Он остановился и поднял бобровый воротник шубы, глядя с усмешкой на Брауна, который внимательно его слушал. Они стояли у моста над Зимней канавкой. По Миллионной длинным ровным рядом мерцали желтые огни. Два высоких фонаря по сторонам от Эрмитажного подъема заливали дрожащим светом фигуры каменных гигантов с заломленными за голову руками. Впереди на белом поле темнела тень колоссального дворца. Свет луны играл на снежной пелене Зимней канавки. За нею справа делился матовыми пятнами бесконечный синеватый простор, где-то далеко мигавший разбросанными огоньками.
— А если Пизарро гурман, — сказал Федосьев тоном вместе и вкрадчивым, и грубым, — то он бомбы и браунинги предоставит светлой молодежи. Сам Пизарро сумеет сблизиться с тем человеком, жизнь которого мешает народному счастью, будет дружелюбно с ним беседовать и в нужный момент «за чарой вина» возьмет и подольет ему белладонны…
— Да, может быть, — сказал Браун, глядя вниз через перила моста. — Мы как пойдем, по Мойке или по Морской? В «Палас» Мойкой, пожалуй, ближе.
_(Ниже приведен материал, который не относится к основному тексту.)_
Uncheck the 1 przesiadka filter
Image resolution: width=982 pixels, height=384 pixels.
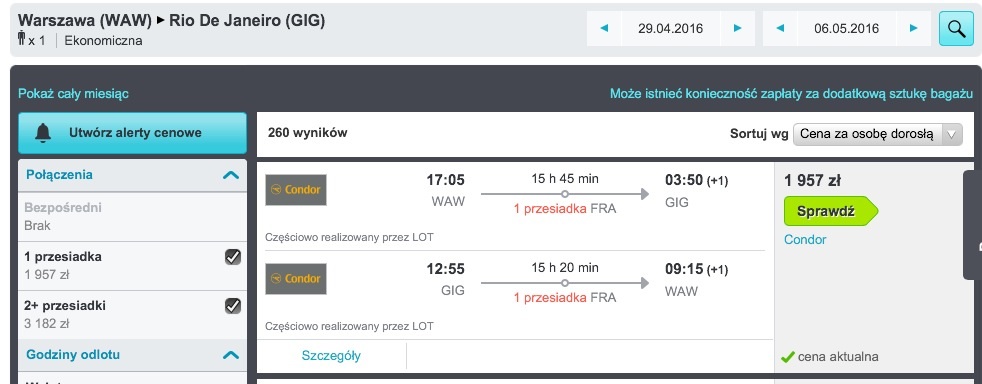[233, 257]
— Как хотите, — ответил Федосьев, скрывая разочарование. — По-моему, всего приятнее прямо, к Александровскому саду.
Они пошли цепью прекраснейших в мире площадей. Облака рассеялись, в небе появились бледные звезды. Верх колонны печально поблескивал голубоватым светом. В строгом полукруге штаба кое-где светились окна. Посредине гигантского полукруга таинственно чернело отверстие арки. У горевшего багровым пламенем костра городовой подозрительно оглядел прохожих. Мимо них пронеслась длинная тень, низкие сани быстро проскрипели полозьями по твердому снегу. Лихач придержал рысака, вопросительно оглянулся на господ и понесся дальше.